West Tisbury approves recreational cannabis zoning

Water withdrawal prohibition enacted; Housing Bank funding delayed.

Selectman Skipper Manter consolidated several articles to make sure a quorum would still be in place. - Rich Saltzberg

Updated April 12

In back-to-back votes on night two of West Tisbury’s annual town meeting, voters said yes to the sale and propagation of recreational marijuana in certain districts, and yes to regulations for withdrawing surface water. The Housing Bank funding article was put on hold until April 30, when a special town meeting will be held. In all, voters plowed through some 46 articles, most of which were basic appropriations.

Contingent on special permitting from the zoning board of appeals, Light Industrial District 2, the Airport Business Park, became a lawful area to grow and sell recreational cannabis, and Light Industrial District 1, the neighborhood of Old Stage/Dr. Fisher Roads, became a lawful area to grow recreational cannabis, by a 125-18 vote. Whether the business park lawfulness would be recognized by the Federal Aviation Administration (FAA) was a question that arose in the debate ahead of the vote. However, Dukes County Commissioner Leon Brathwaite told the audience that based on a consultation he’d had with airport commission chairman Bob Rosenbaum, he believed the FFA isn’t concerned with the issue so long as it stayed outside airport gates. Brathwaite’s opinion jibed with what Rosenbaum previously told The Times.

On Tuesday, Edgartown voters unanimously approved similar zoning for the part of the Airport Business Park that’s in their town.

The West Tisbury Water Resources Protection Bylaw drew heat from some members of the farming community. The essence the bylaw was meant to conserve the Mill Brook watershed, conservation committee member Whit Griswold explained. Meadowbrook Farm owner Becky Cournoyer expressed concern about the ability of farmers and private landowners to draw water as needed. She also said she was dissatisfied with the language of the bylaw, which she found unclear. M.V. Agricultural Society president Brian Athearn, a farmer with water sources on his property, expressed some similar concerns. “I just wish this was a little more thought-out,” he said, and questioned the need for more bureaucracy in West Tisbury.

Signmaker Tom Hodgson questioned the utility of having such a bylaw at all.

New conservation commission member Geraldine Brooks said “unbridled” water taking was problematic to the health of the watershed. She noted hydroseed trucks made a habit of drafting from the Mill Brook at Scotsman’s Bridge, and that nobody knows what contaminants the hoses they use might be introducing into the brook.

Ultimately the bylaw passed 111-25 with amended language.

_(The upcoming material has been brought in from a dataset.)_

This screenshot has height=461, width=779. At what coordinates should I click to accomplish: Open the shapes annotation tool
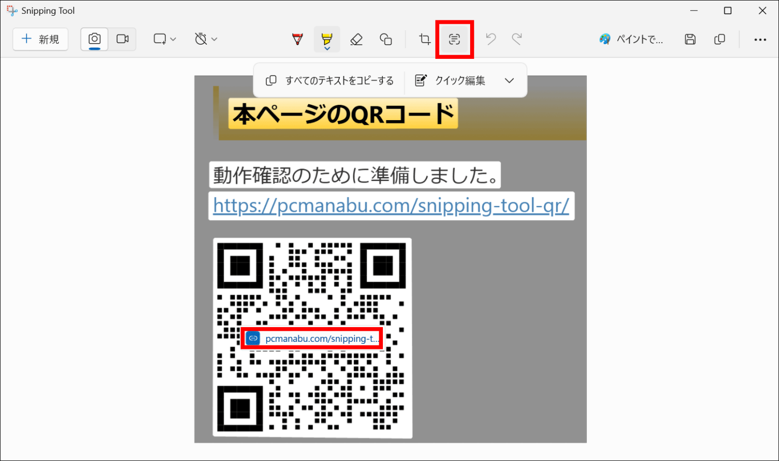pos(386,39)
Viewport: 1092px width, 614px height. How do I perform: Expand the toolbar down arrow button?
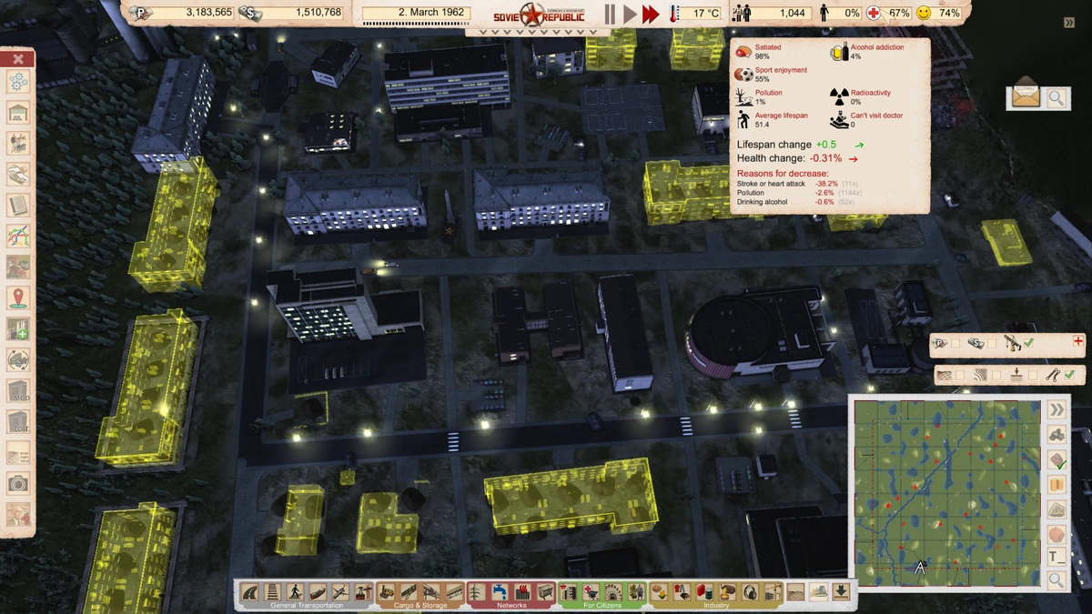841,592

Reached Thursday, Cournoyer said she has not personally seen hydroseed trucks drafting in town, but believes extant state law already prohibits such activity. Nevertheless, she said, it would be wise to post signs at the bridge, and wondered why that hasn’t already occurred. Cournoyer said she agreed with the spirit of the bylaw, in that the watershed “needs to be managed more closely to ensure the continued flow and volume”; however, she said, local regulations shouldn’t “infringe on landowners’ rights to water.”

On the recommendation of planning board member Bea Phear, who explained the article was largely a consolidation and clarification of zoning, voters unanimously voted to approve a lengthy article governing special ways.

After extensive debate, and a direct appeal from M.V. Superintendent of Schools Matt D’Andrea, voters unanimously approved a $138,138 appropriation for West Tisbury’s share of feasibility study and owner’s project manager costs for a high school renovation or rebuild.

As the night wore on and the voters thinned, moderator Dan Waters was forced to dispatch counters to ensure there was still a quorum. The count found 136 voters present, 12 more than the threshold, and the meeting was able to roll on.

In an unusual and perhaps unprecedented parliamentary move, selectman Skipper Manter moved to consolidate all nine Community Preservation articles for a single bloc vote. The appropriation value of the articles was just under $400,000. The motion and the article bloc both passed.

Reached Thursday, Manter declined to endorse the word “unprecedented,” but said, “I don’t think we’ve done a bloc that large before.”

To his recollection, he said votes of that type in the past have consolidated two or three articles. Such a smaller consolidation actually occurred earlier Wednesday night. Manter said he was motivated to make the motion in part because retention of a quorum increasingly looked tenuous.

At the close of the evening, Waters stressed the meeting was not dissolved, only continued to April 30. He said the possibility to revisit articles already voted on in the warrant existed, if the need arose.

Updated to correct what the zoning changes surrounding cannabis mean. -Ed.